[Dataset excerpt]
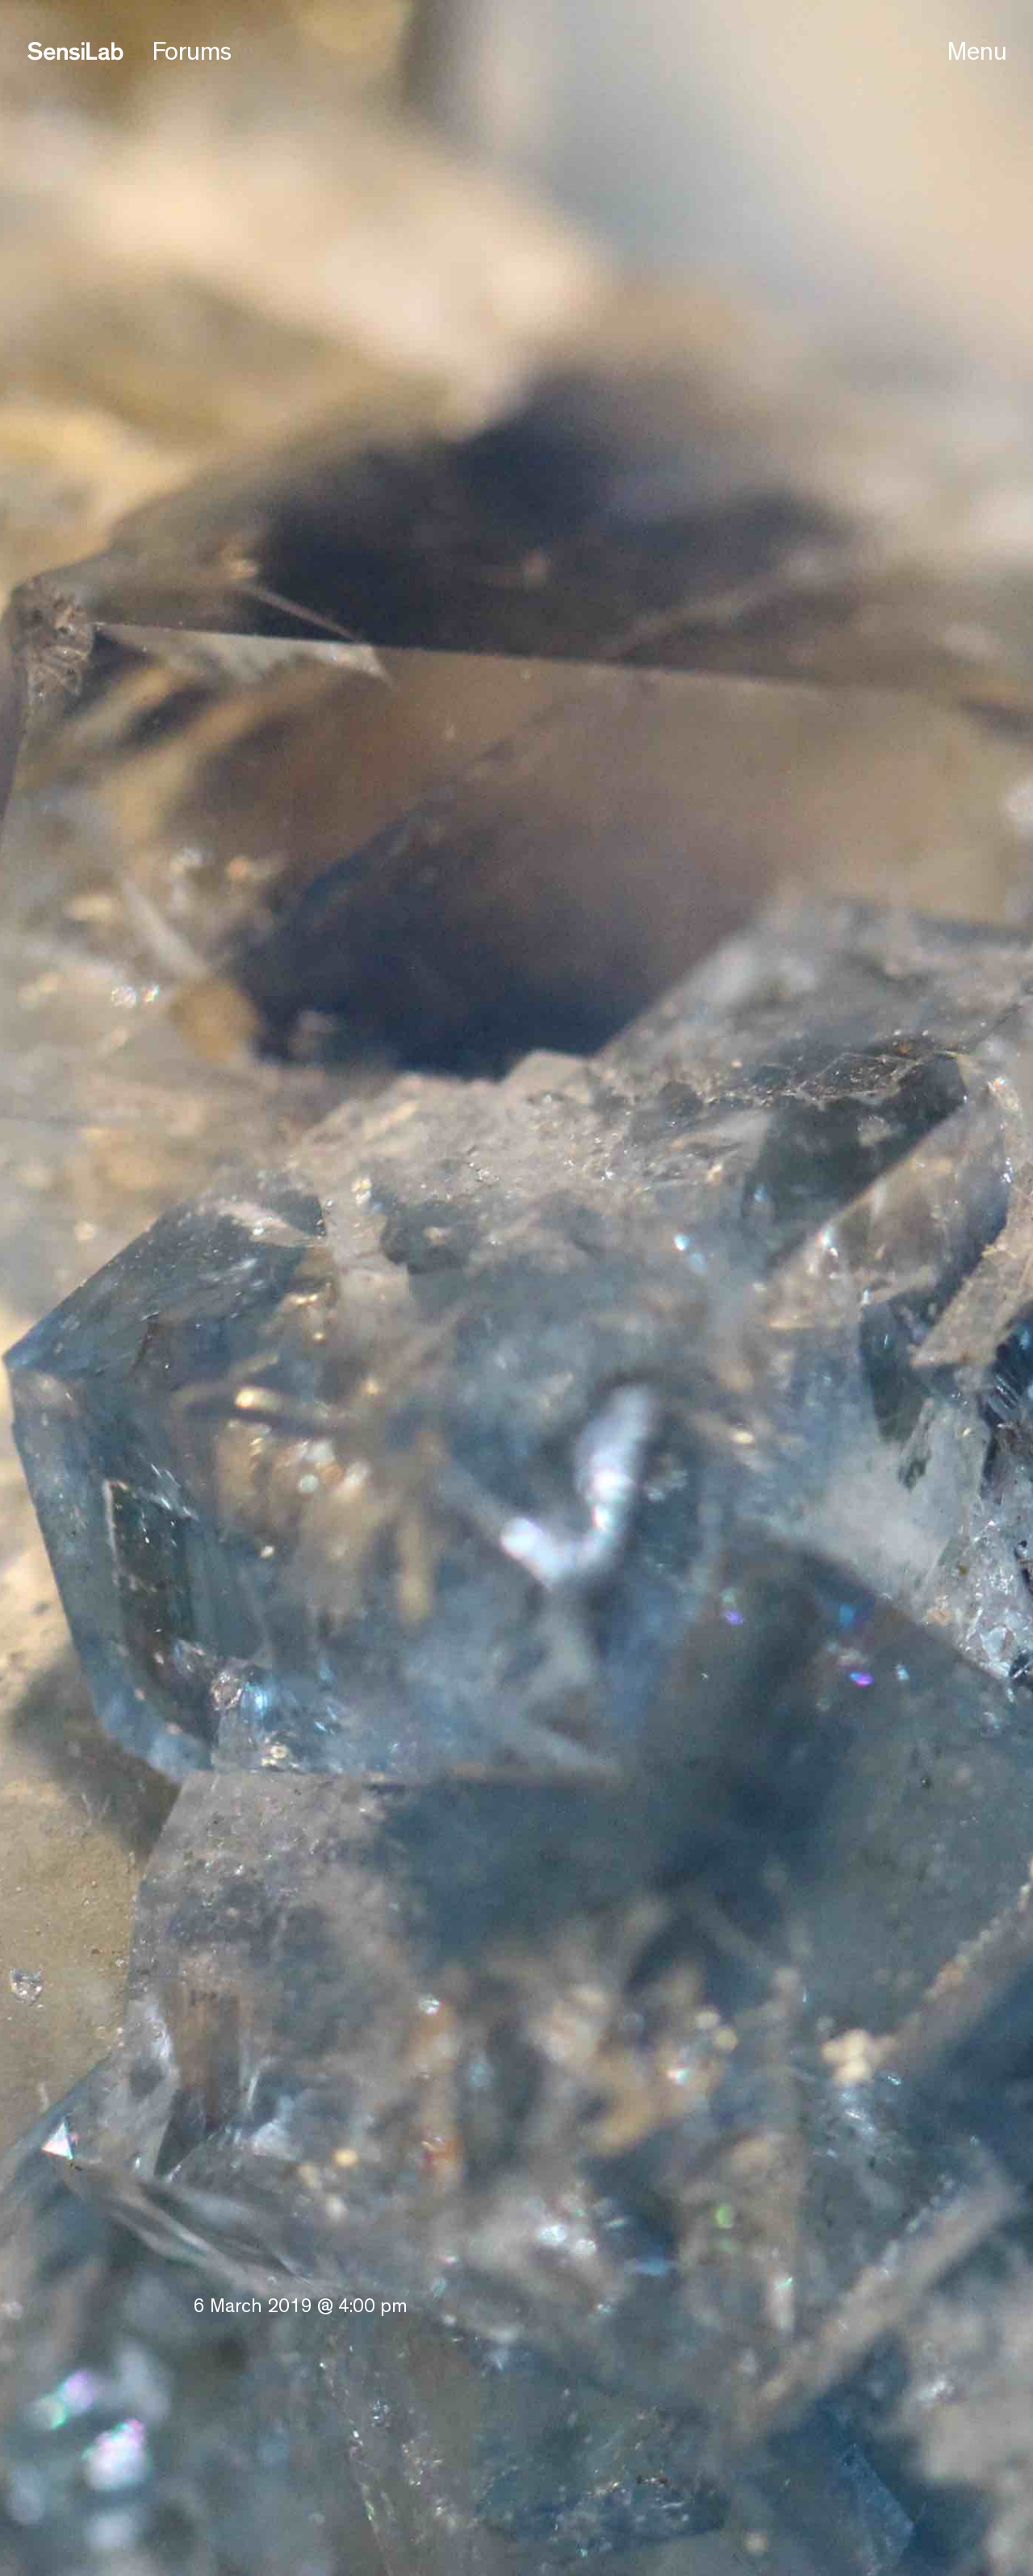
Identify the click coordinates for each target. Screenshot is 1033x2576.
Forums (192, 52)
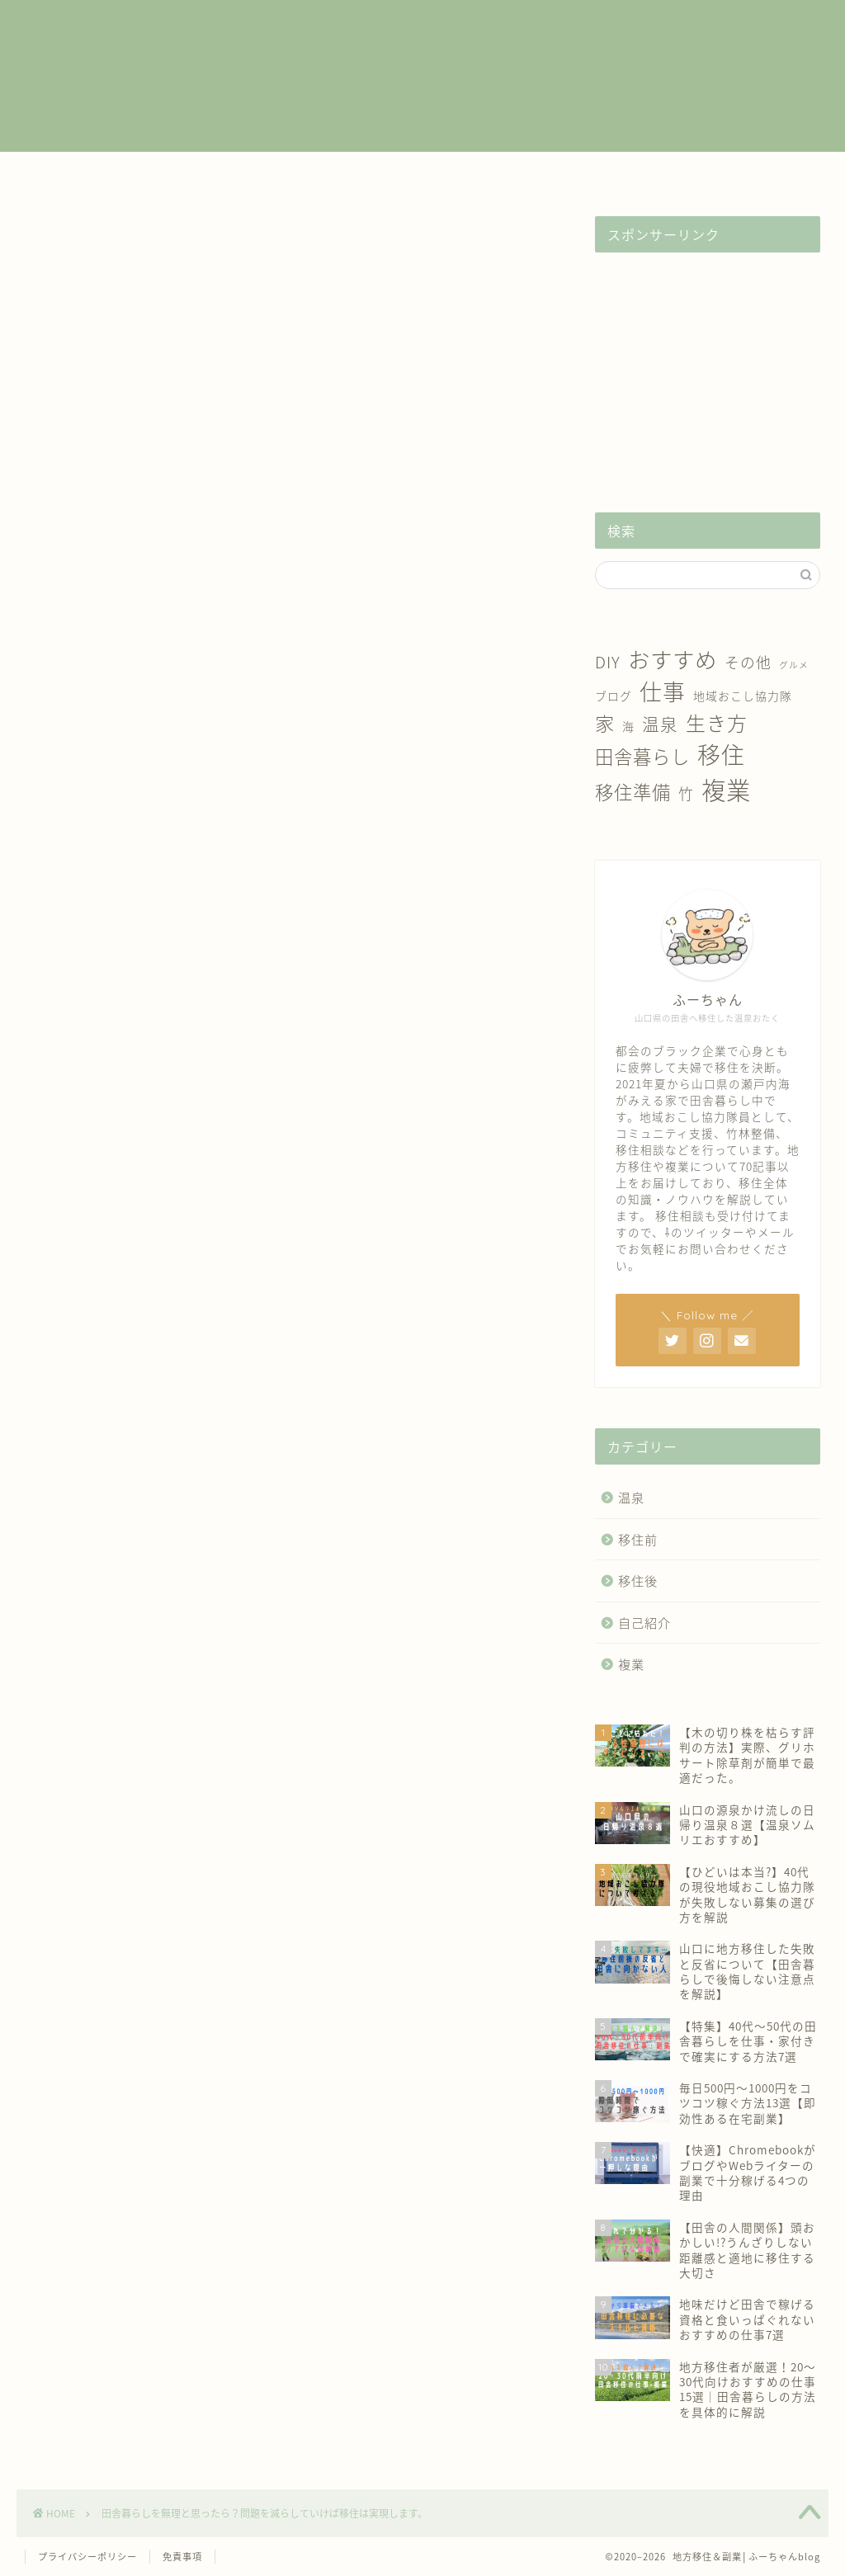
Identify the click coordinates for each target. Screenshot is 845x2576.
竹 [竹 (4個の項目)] (686, 793)
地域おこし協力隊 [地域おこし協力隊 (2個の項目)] (742, 695)
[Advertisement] (707, 368)
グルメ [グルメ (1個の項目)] (794, 664)
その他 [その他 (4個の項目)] (748, 662)
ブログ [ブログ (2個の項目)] (613, 695)
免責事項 (182, 2557)
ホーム (75, 173)
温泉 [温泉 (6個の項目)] (660, 724)
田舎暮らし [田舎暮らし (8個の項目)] (642, 756)
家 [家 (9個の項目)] (605, 723)
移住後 (422, 173)
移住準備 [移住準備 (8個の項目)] (633, 791)
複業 (190, 173)
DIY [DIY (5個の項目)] (608, 661)
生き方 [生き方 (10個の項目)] (717, 723)
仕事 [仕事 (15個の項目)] (663, 691)
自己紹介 (654, 173)
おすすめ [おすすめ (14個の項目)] (672, 659)
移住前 (307, 173)
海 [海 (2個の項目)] (628, 726)
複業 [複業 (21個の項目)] (726, 789)
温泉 (538, 173)
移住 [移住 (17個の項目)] (721, 754)
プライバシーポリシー (87, 2557)
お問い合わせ (770, 173)
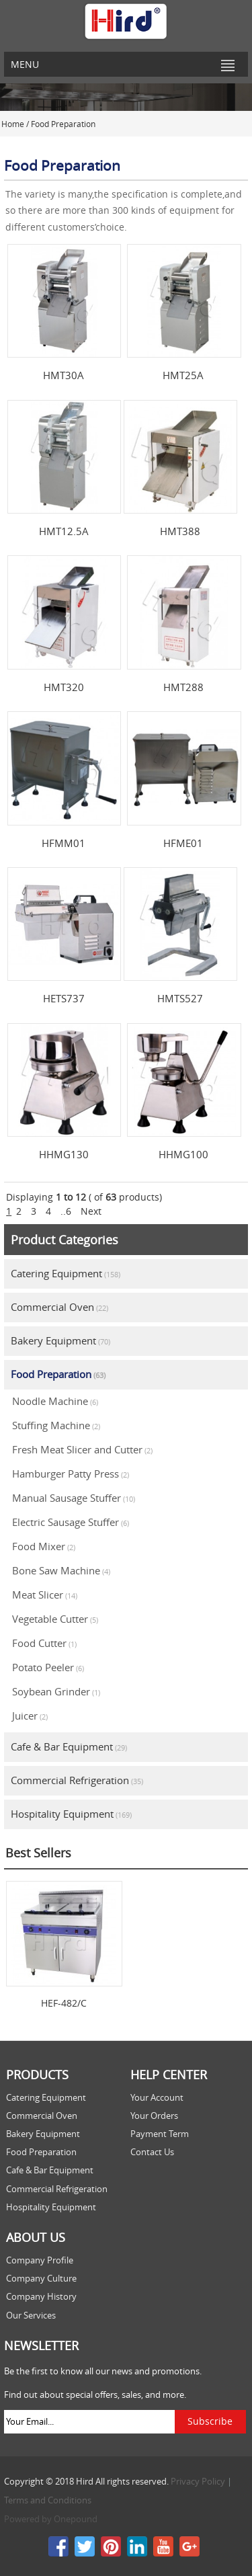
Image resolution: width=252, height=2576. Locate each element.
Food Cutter (44, 1643)
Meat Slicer (44, 1594)
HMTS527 (180, 998)
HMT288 (183, 687)
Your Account (156, 2097)
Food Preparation (58, 1374)
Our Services (31, 2315)
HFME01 (183, 843)
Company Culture (41, 2278)
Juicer (30, 1715)
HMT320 (64, 687)
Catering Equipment (65, 1273)
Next (91, 1211)
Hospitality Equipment (71, 1813)
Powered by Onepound (50, 2519)
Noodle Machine (55, 1401)
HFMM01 (63, 843)
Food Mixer (43, 1546)
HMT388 (180, 531)
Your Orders (154, 2116)
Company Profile (39, 2260)
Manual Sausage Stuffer (73, 1497)
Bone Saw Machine (61, 1570)
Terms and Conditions (47, 2500)
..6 (65, 1211)
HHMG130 (64, 1154)
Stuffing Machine (56, 1425)
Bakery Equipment (60, 1340)
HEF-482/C (64, 2003)
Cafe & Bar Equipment (69, 1746)
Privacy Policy (198, 2481)
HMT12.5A (64, 531)
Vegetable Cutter (55, 1618)
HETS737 (64, 998)
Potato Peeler (48, 1667)
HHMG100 (183, 1154)
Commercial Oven (59, 1307)
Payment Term (159, 2134)
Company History (41, 2296)
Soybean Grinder (56, 1691)
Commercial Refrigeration (77, 1780)
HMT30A (63, 375)
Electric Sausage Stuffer (70, 1522)
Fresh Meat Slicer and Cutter (82, 1449)
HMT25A (183, 375)
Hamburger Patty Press (70, 1473)
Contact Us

PROBLEM — Reproduce the records word for word, from their beginning up to and including the line with "ホーム (75, 173)". Leave the pictures out.

EXERCISE SOLUTION —
Identify the click coordinates for each target. Screenshot is 1033x2576.
Forums (192, 52)
Identify the click coordinates for each target. Screenshot is 845x2576.
竹 [竹 (4個の項目)] (686, 793)
地域おこし協力隊 [地域おこし協力隊 (2個の項目)] (742, 695)
[Advertisement] (707, 368)
グルメ [グルメ (1個の項目)] (794, 664)
その他 [その他 (4個の項目)] (748, 662)
ブログ [ブログ (2個の項目)] (613, 695)
免責事項 (182, 2557)
ホーム (75, 173)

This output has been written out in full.